By KentOnline reporter

Two men from Kent have been charged after a boat with 18 Albanians began sinking off the Kent coast.

Mark Stribling, 35 from Farningham and Robert Stilwell, 33, from Dartford, were charged under the Immigration Act 1971.

They were both remanded in custody to appear at Medway Magistrates' Court this morning.

The Coastguard helicopter is involved. stock pic: @DadswellToby
The Coastguard helicopter is involved. stock pic: @DadswellToby

The coastguard was involved in the rescue after the inflatable boat got into difficulties off the coast of Dymchurch, on Saturday night.

A helicopter was scrambled along with lifeboat and local coastguard crews following reports the rigid-hulled inflatable had been spotted near Dymchurch shortly before midnight and was taking on water.

The 18 Albanian migrants were eventually found at 2am and taken ashore to Dover by border control officers.

All the people on board who were rescued remain in the custody of the UK Border Force and have been taken to Dover to be interviewed.
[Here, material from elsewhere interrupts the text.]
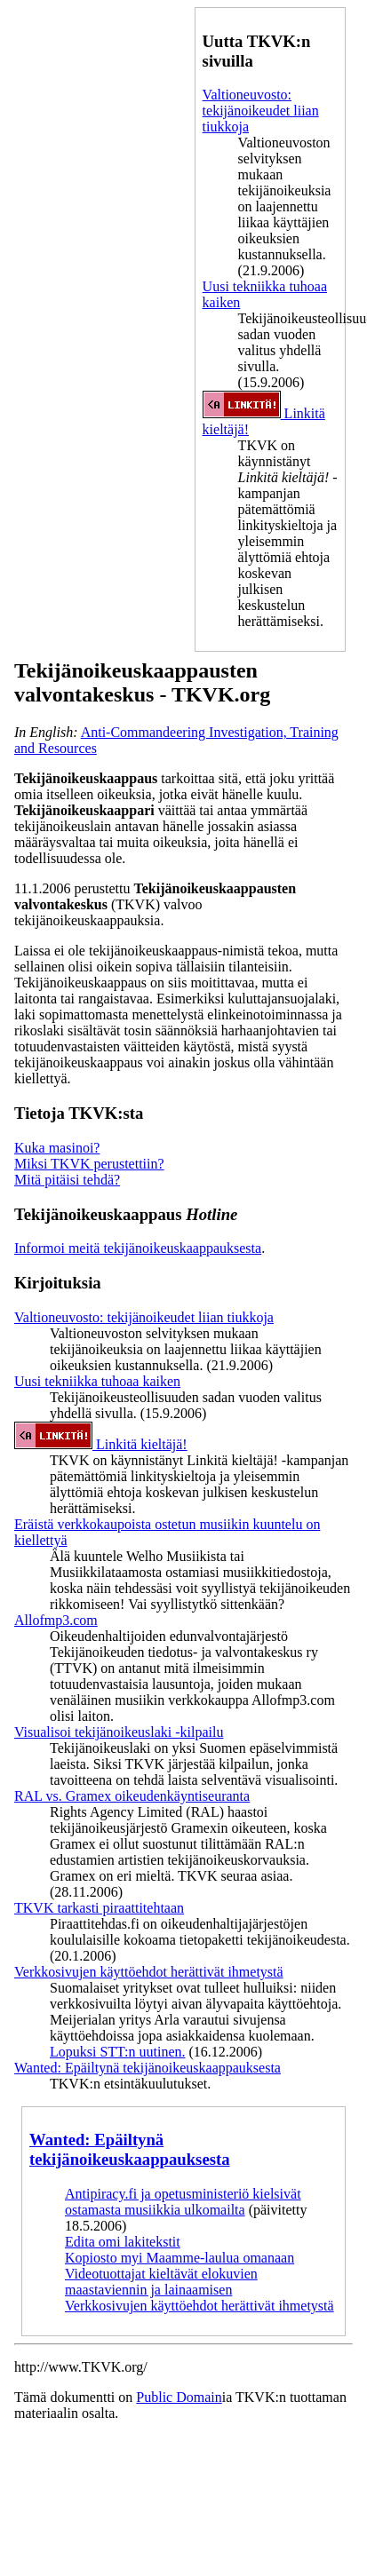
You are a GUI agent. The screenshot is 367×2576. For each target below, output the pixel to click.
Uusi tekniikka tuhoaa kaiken (97, 1381)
A lifeboatman whose crew was called out to attend the incident has echoed warnings about the dangers of the stretch of water in which the vessel was found listing.
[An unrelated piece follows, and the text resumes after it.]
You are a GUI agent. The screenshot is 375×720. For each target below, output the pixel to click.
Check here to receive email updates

Trevor Bunney, who is deputy second coxswain at Dungeness Lifeboat Station and its full time mechanic, has 30 years' experience of sea rescues.

Trevor Bunney, who is based at Dungeness Lifeboat Station
Trevor Bunney, who is based at Dungeness Lifeboat Station

He said: "The Dungeness and Littlestone lifeboats were called out at 11.45pm on Saturday and the boat was found in choppy waters.
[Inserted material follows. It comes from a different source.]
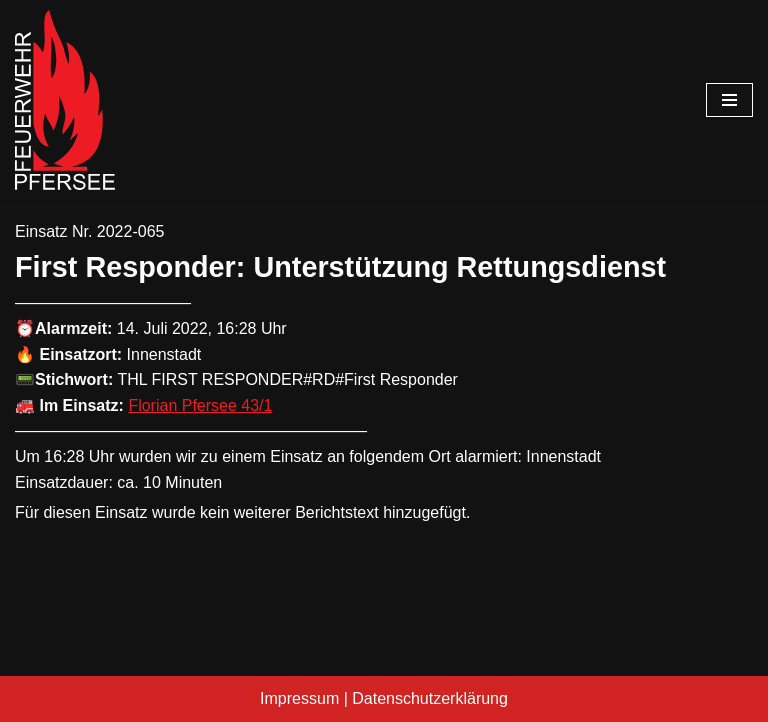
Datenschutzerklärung (430, 698)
"The Dover Straight is a dangerous stretch of water at the best of times.

"The weather and sea conditions are unpredictable and at this time of year the water is still very cold."

Mr Bunney warned sea conditions in the Dover Straight were much more treacherous than Mediterranean waters, where thousands of migrants have already perished trying to get to Greece or Italy on boats.

His concerns echo those of the President of the French coastguard, Bernard Barron.

Following the rescue operation, Mr Barron, told Sky News he believed the suspected smuggler craft was unsuitable for crossing the Channel.

He said: "It's starting to become a very similar situation to that seen in the Mediterranean and my biggest fear is that the same kind of tragedies we see in Greece or Italy will start to repeat in the Channel."

Mr Barron said "smugglers have now found a new strategy" after it had become "virtually impossible" for migrants to cross into the UK via the Channel Tunnel or on ferries.

The incident has led South East England MEP Janice Atkinson to accuse the government of failing to protect the country's borders and she is calling for Border Force cutters to return from the Mediterranean to protect Britain's coastline.

She said: "This is the tip of the iceberg. In the past few weeks I have travelled to the migrant hotspots of Greece and Calais. Two out of five of our Border Force cutters are in the Aegean sea. How can we guard our own coastline? The Greeks have 240 boats to protect their borders yet they cannot do so."